Coordinators of egg hunts in the county say that the number of participants is rapidly growing, too. Good weather seems to be the only prerequisite for a big turnout, said Harrison, a board member at Rockfield Manor, a county-owned historic estate that is for meetings and events. This year's event is scheduled at 1 p.m. on April 15. The cost is $5.
During the first couple of years, the Rockfield egg hunt, which serves as a fundraiser for the manor, attracted about 300 children. A couple of years ago, 1,000 youngsters showed up.
"The weather was beautiful, and people were everywhere," Harrison said.
To keep the turnout manageable, the organizers began to limit the hunt to children age 6 and under.
"We also did this because the little kids were getting one egg, and the older kids were getting baskets full," Harrison said. "The little ones pick up an egg and sit down on the ground and open it and eat the chocolate. The older ones grab as many eggs as they can."
Some hunt organizers have found ways to accommodate older children. Mountain Branch Golf Course in Joppa is hosting its fifth Easter Egg Hunt and Breakfast with the Easter Bunny from 9 to 11 a.m. on Saturday, which includes a light brunch, games and crafts for a $10 fee. The hunt is divided into three age groups (3 and under; 4 to 6; and 7 and older).
While golf courses typically offer few activities for young children, course general manager Christopher Sheaffer said the hunt is something they want to do for kids.
"Our hunt is kid-friendly and a chance for kids to visit with the Easter Bunny, who hops around the course for photos and autographs," Sheaffer said. "We see more people every year."
The Mountain Branch hunt is open to the public, but reservations are required.

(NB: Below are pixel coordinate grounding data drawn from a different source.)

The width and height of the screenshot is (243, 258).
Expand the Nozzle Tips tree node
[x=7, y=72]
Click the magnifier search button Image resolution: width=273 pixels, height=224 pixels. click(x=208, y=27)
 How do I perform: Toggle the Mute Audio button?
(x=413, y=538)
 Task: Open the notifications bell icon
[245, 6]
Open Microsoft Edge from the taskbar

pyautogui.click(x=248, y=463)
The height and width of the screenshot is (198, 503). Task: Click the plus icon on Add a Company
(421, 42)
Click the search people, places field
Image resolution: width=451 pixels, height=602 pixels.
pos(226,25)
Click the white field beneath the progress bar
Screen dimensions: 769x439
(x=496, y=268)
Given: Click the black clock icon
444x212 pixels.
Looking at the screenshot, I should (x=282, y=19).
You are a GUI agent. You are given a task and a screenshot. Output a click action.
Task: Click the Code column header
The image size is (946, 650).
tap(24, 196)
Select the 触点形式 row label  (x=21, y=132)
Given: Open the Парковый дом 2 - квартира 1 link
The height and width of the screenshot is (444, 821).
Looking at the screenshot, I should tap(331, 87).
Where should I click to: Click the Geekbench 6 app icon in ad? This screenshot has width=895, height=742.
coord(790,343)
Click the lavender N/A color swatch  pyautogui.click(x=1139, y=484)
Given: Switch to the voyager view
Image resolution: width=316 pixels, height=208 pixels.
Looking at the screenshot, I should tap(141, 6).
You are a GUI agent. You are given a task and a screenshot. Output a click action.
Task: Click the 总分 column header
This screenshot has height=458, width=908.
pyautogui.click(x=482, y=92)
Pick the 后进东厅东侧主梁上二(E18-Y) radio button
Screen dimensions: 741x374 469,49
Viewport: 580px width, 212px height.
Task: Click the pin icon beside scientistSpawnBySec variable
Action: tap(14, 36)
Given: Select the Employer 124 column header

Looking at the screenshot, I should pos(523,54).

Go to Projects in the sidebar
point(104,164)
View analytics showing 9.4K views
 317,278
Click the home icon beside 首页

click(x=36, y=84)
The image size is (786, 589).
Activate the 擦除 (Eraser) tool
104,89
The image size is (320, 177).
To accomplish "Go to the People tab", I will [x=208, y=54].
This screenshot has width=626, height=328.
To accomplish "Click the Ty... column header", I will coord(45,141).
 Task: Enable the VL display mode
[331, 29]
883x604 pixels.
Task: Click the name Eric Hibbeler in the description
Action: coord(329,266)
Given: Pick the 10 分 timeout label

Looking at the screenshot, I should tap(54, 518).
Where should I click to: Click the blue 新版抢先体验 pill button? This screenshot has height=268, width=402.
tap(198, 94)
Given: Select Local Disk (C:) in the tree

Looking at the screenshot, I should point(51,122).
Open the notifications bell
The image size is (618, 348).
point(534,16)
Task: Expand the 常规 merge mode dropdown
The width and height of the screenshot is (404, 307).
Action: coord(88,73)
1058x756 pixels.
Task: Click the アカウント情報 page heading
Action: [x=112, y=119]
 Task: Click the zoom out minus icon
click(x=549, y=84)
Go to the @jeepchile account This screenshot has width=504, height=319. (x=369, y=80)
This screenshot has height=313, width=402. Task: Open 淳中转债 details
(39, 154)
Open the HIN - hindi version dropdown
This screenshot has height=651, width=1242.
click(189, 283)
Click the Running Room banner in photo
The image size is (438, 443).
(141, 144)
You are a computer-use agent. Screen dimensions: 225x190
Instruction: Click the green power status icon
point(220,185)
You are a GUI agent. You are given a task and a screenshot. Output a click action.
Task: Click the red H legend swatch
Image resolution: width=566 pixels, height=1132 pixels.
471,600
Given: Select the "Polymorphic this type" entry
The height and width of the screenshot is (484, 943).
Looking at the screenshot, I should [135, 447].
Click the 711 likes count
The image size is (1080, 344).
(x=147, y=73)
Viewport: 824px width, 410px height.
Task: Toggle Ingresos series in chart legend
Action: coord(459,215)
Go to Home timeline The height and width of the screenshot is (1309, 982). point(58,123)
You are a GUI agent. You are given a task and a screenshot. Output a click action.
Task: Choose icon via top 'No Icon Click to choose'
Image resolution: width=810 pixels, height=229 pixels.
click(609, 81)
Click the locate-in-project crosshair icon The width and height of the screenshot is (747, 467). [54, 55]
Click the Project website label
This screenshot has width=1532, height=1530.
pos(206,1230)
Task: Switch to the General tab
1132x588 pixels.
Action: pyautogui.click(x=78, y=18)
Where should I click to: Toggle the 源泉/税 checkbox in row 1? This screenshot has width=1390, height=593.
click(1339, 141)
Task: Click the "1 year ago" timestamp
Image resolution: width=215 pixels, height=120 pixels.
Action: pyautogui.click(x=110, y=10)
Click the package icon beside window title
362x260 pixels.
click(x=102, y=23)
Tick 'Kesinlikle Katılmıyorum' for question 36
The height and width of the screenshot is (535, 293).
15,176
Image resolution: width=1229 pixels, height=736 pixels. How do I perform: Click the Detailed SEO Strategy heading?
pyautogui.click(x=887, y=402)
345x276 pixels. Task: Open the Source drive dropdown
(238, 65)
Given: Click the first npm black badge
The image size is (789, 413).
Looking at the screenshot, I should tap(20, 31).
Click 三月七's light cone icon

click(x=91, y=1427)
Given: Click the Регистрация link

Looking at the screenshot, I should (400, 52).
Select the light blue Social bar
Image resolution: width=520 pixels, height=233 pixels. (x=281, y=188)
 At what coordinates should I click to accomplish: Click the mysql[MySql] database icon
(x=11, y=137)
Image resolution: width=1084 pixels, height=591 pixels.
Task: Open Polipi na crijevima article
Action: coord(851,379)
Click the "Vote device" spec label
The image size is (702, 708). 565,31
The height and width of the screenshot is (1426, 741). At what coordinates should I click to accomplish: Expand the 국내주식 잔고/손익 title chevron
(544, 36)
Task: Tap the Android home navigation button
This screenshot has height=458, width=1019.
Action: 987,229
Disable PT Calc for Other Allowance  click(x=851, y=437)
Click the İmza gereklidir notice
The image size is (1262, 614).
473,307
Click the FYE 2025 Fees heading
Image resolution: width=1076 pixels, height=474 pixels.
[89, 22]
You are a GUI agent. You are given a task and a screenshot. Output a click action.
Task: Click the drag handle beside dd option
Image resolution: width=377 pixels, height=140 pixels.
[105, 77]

In some cases, the growth is so substantial that organizations have had to limit the number of children who participate, as was the case with the Bel Air Athletic Club, which holds its hunt indoors. "We started our hunt by offering it to anyone who wanted to attend," said Patty Strawderman, the youth sports manager at the club who coordinates the hunt. "But we would have hundreds of people show up."
To stem the tide, the club decided to limit the hunt to 150 members who must pre-register for the event, which is scheduled from 9 a.m. to 11 a.m. on Saturday. The fee is $5.50.
And some groups place even tighter restrictions on their hunts, limiting them to the children in their neighborhood. Examples are some hunts coordinated by housing associations, such as one organized by the Trails of Glen Eagle association as a way to build camaraderie among neighbors.
"No one comes out in the winter to talk, so this is a great time to catch up on what's happening with people in the neighborhood and celebrate spring," said Trish Saboy, a member of the association committee that coordinates the hunt. "It's a great social event."
The Glen Eagle hunt will be held from 2 p.m. to 3 p.m. Saturday at Shamrock Park in Bel Air for about 65 children ages 1 to 12. The fee is $2. Each parent of a participating child drops off 24 eggs filled with candy, stickers or other small prizes. The eggs are hidden along with 24 golden eggs that contain prizes.
Many of the features from the first hunt have endured, but one major change was made: They eliminated the Easter Bunny.
"Some of the small children cried and were scared of the Easter Bunny, so we forgo that now," Saboy said.